A: ALU 12 + memory 4 = 16 instructions
B: ALU 6 + memory 6 = 12 instructions

A's execution time Ta = 12*1 + 4*8 = 44
B's execution time Tb = 6*1 + 6*8 = 54
It's evident that program B had fewer instructions numerically, but A's execution time was still shorter. Thus, the comparison result depends on whether we prioritize the number of instructions or the program's execution time. For this reason, CPI alone is not a comprehensive metric for evaluating performance.
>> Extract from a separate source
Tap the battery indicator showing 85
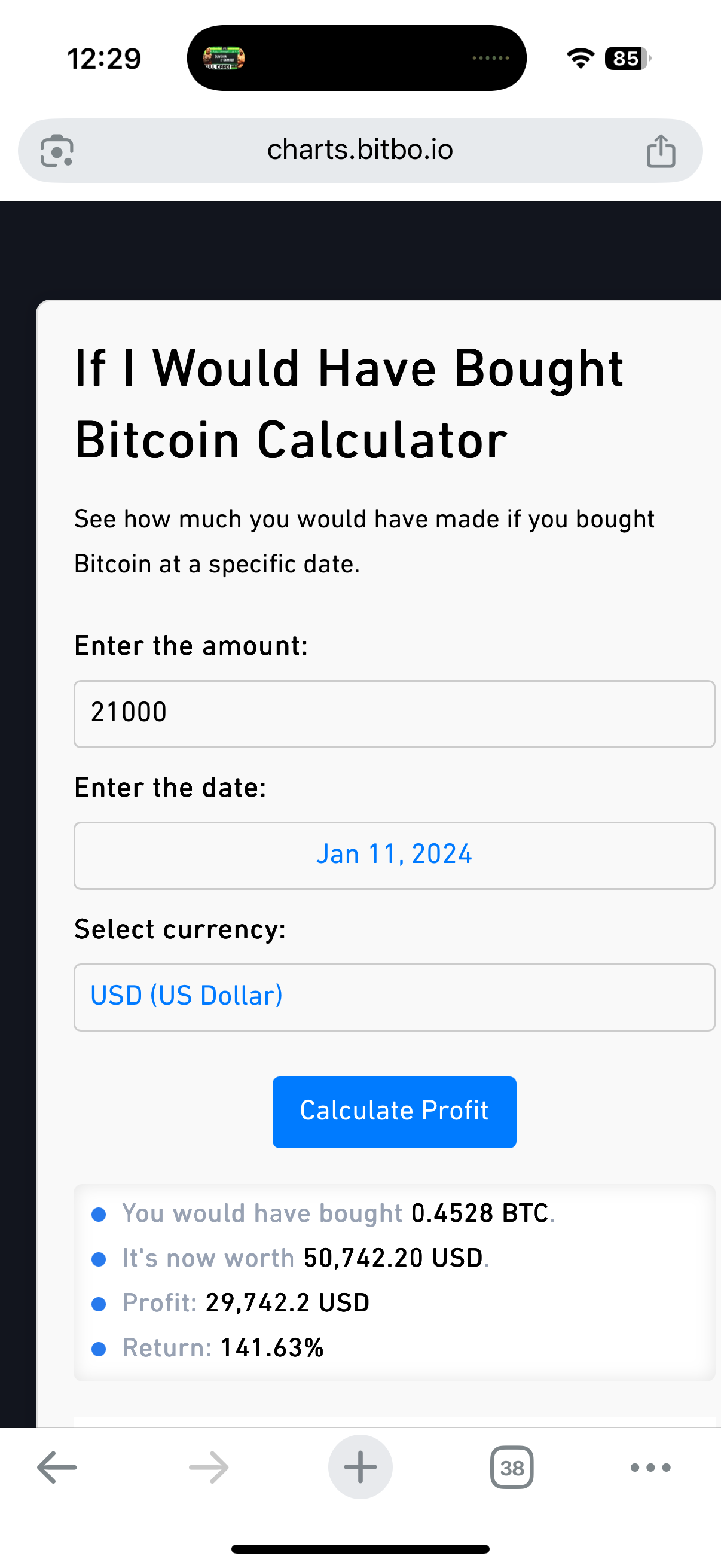721x1568 pixels. [627, 59]
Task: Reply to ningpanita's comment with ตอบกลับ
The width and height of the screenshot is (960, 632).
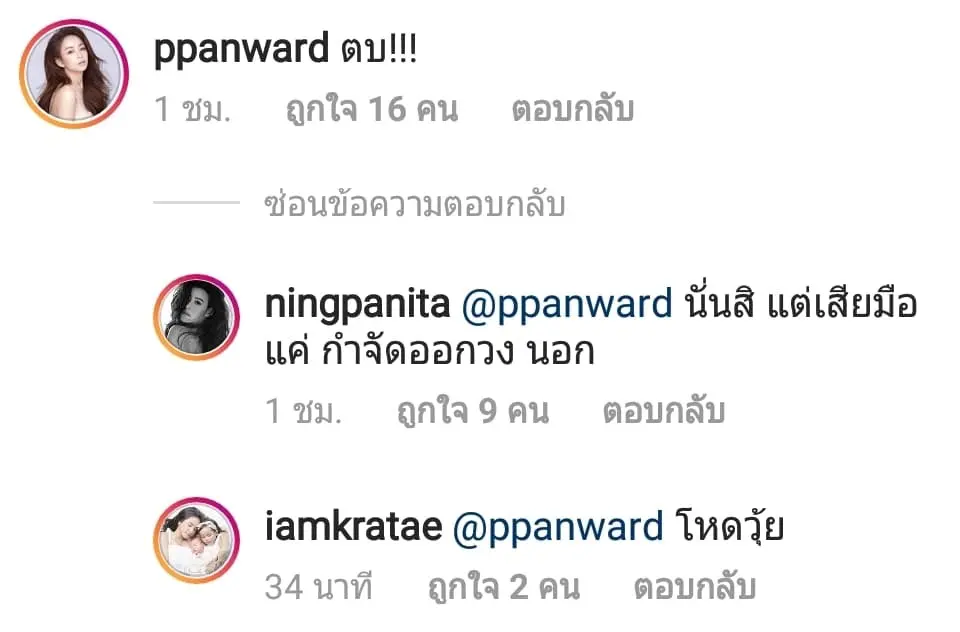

Comparing Computer Systems

In general, when evaluating computer systems, none of the above individual metrics/parameters can be used for performance evaluation or comparison. Therefore, all the above parameters are used to evaluate performance, providing a more comprehensive view, and enabling comparisons between systems:
1. Execution time of the program
2. Clock cycle duration
3. Number of instructions in the program
4. CPI

Optimizing Common Use Cases

Today, computer systems are designed as general-purpose workstations (PCs) with countless applications. Despite this, design considerations take into account user needs. For instance, gaming computers focus on fast graphics. Similarly, computational servers, often GPU-based, are optimized for specific computational operations required in tasks like neural network-based deep learning. The guiding principle in design is to optimize common use cases (engl. "make the common case fast").
But... what exactly constitutes common use cases? This is difficult, if not impossible, to define. Therefore, when calculating benchmarks (benchmarking), a set of different (standardized) programs is used to collectively measure processor efficiency comprehensively. For example, SPEC benchmarks include dozens of test programs, ranging from floating-point computations to C code compilation to chess games, and more.
Example: The SPEC programs used to measure the performance of the Intel Core i7-920 (2.66GHz) processor are shown in the image below.
It is observed that for different tests, all four parameters mentioned above are reported: 1) number of instructions in the program, 2) CPI, 3) clock cycle duration, and 4) program execution time. The last parameter, SPECratio, is a computed (normalized) benchmark value derived by combining tests, allowing comparison of different processors within the specified tests.

Common Benchmarks

Other commonly used benchmarks, past and present, include Whetstone, Dhrystone, and Floating Point Operations Per Second FLOPS.
For supercomputers, benchmarks such as LINPACK for vector processors and LAPACK, which considers processor cache in vector calculations, are used. The HPCG benchmark also evaluates I/O performance in memory usage and distributed computation in "real-world" applications.
The June 2020 TOP-500 list of supercomputers can be found here. It shows that today's supercomputers already have millions of cores.
In Finland, the CSC (IT Center for Science) computing service made it to the top hundred fastest supercomputers in 2017. CSC has recently (2021) recently built Lumi supercomputer in Kajaani, which is competing with the world's fastest supercomputers.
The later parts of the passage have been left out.